■ EXERCISE INSTRUCTIONS
1/ Quote the forum post about reporting on log exceptions word for word, starting with "I want to get" and going on through "I do that .".
2/ Write what comes next in the forum thread about reporting on log exceptions, picking up after its last sentence.

— START TEXT BLOCK —

Need help in getting report on exceptions

msing34 · ‎10-26-2017

I have log files where we are getting different type of error messages

[10/26/17 17:29:59:635 CDT] 00030f30 SystemErr R com.test.myapp.framework.error.exception.TransactionException: com.test.myapp.framework.error.exception.CommandException: Problem with COLD external system
at com.test.myapp.transactionscripts.transactions.ColdHealthStatementsT.getModel(ColdHealthStatementsT.java:44)
at com.test.myapp.transactionscripts.ViewStatsTS.getModel(ViewStatsTS.java:102)
at com.test.myapp.actions.MemberAction.doRender(MemberAction.java:167)
at com.test.myapp.actions.portlet.PortletAction.doRender(PortletAction.java:40)
at com.test.myapp.framework.action.BaseAction.dispatch(BaseAction.java:455)
at com.test.myapp.actions.SecureMemberAction.dispatch(SecureMemberAction.java:72)
at com.test.myapp.framework.action.BaseAction.execute(BaseAction.java:196)

[10/26/17 17:33:50:916 CDT] 000619ae SystemErr R java.net.SocketTimeoutException: Read timed out

[10/26/17 17:23:08:145 CDT] 0009e9ce SystemErr R com.test.myapp.framework.error.exception.ApplicationException: com.test.mbr.ldap.adapter.LDAPAdapterException: Couldn't update user:
at com.test.myapp.actions.EasyLoginAction.validateUserLDAPdataForTwoKey(EasyLoginAction.java:1402)
at com.test.myapp.actions.EasyLoginAction.doRender(EasyLoginAction.java:764)
at com.test.myapp.framework.action.BaseAction.dispatch(BaseAction.java:455)
at com.test.myapp.framework.action.BaseAction.execute(BaseAction.java:196)
at org.springframework.web.struts.DelegatingActionProxy.execute(DelegatingActionProxy.java:110)
at org.apache.struts.action.RequestProcessor.processActionPerform(RequestProcessor.java:484)
at org.apache.struts.action.RequestProcessor.process(RequestProcessor.java:274)
at org.apache.struts.action.ActionServlet.process(ActionServlet.java:1482)

I want to do 2 things

I want to get report on Different type of Excpetions and counts
I want to set up alert via email when a specific threshold is breached .

How can I do that .

— END TEXT BLOCK —
— START DATA LINES —

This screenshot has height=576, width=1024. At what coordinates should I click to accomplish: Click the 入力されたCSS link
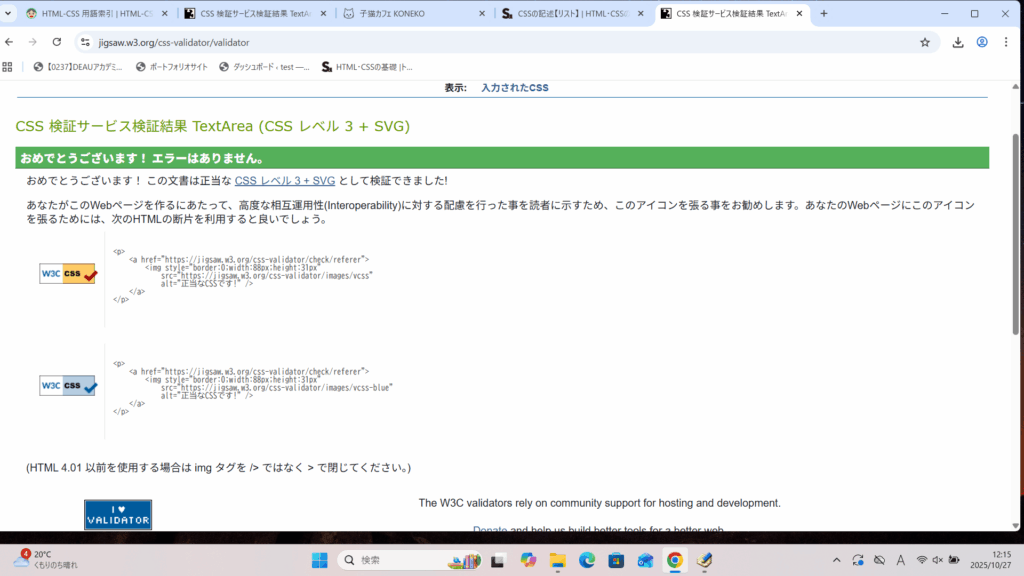pos(514,88)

— END DATA LINES —

■ EXERCISE RESPONSES
1/
I want to get report on Different type of Excpetions and counts
I want to set up alert via email when a specific threshold is breached .

How can I do that .

2/
Richfez · ‎10-27-2017

Ah, the lovely java error logs!

I only deal with java logs a bit, but these look reasonably straightforward. If you don't care about all the huge trailing pile of 'at .com..." lines, you could do something like this as a start.

my search here | rex "^(?<DateTimeString>\[\d{2}\/\d{2}\/\d{2}\s\d{2}:\d{2}:\d{2}:\d{3}\s\w{3}\])\s(?<ExceptionID>\S{8})\s(?<Exception_Level>\S+)\s(?<SomeCharacter>\S+)\s(?<MyError>.*)"

Should return

DateTimeString = [10/26/17 17:29:59:635 CDT]
ExceptionID = 00030f30
Exception_Level = SystemErr
SomeCharacter = R
MyError = com.test.myapp.framework.error.exception.TransactionException: com.test.myapp.framework.error.exception.CommandException: Problem with COLD external system

There could be line breaking issues - if the rex grabs ALL the remaining text as "MyError" we can fix that, I'd just have to look up the multiline or non-multiline option on the rex.

Protip: if that works fine and you'd like to make it automatically happen, you COULD edit transforms or props and put it there, or you could start the field extractor, pick your sourcetypes/events you want to extract from, do a regex based extraction and then click the option to "I'll write my own" and paste in the rex's extraction (without quotes) and if that works, save it! You may have to change the permissions on it to share it globally.

Once you have those fields extracting, there are a variety of ways to get to a report and/or alert.

For a report, a search like the following - NOTE I'm assuming you have the rex converted to something that works automatically. If you do NOT have that done, no worries, just include the | rex ... inbetween the my search here and the | stats ...., right?

my search here 
| stats count by Exception_Level, MyError | sort - count

Would get you a list with count of each, sorted by the most common first.

If you'd prefer a chart of errors on a timeline, you could try replacing the | stats ... (to the end) with

| timechart count by MyError

Or

| timechart count by Exception_Level

So, for an alert. There's a couple of ways to do this too. First, you'll want to review your data like we just did and find a good threshold - an alert that happens ALL THE TIME isn't useful to you because you'll learn to hate it. Nope, the alert should only tell you when something's actually broken. That way when you get annoyed with it, the 'fix' is to make the conditions that trigger the alert get fixed (e.g. fix the problem) instead of just turn off the unuseful alert. 🙂

So, find a criteria. Let's say it's when there is more than 5 alerts in 5 minutes for one error. So let's search, stats things up, then search those results, K?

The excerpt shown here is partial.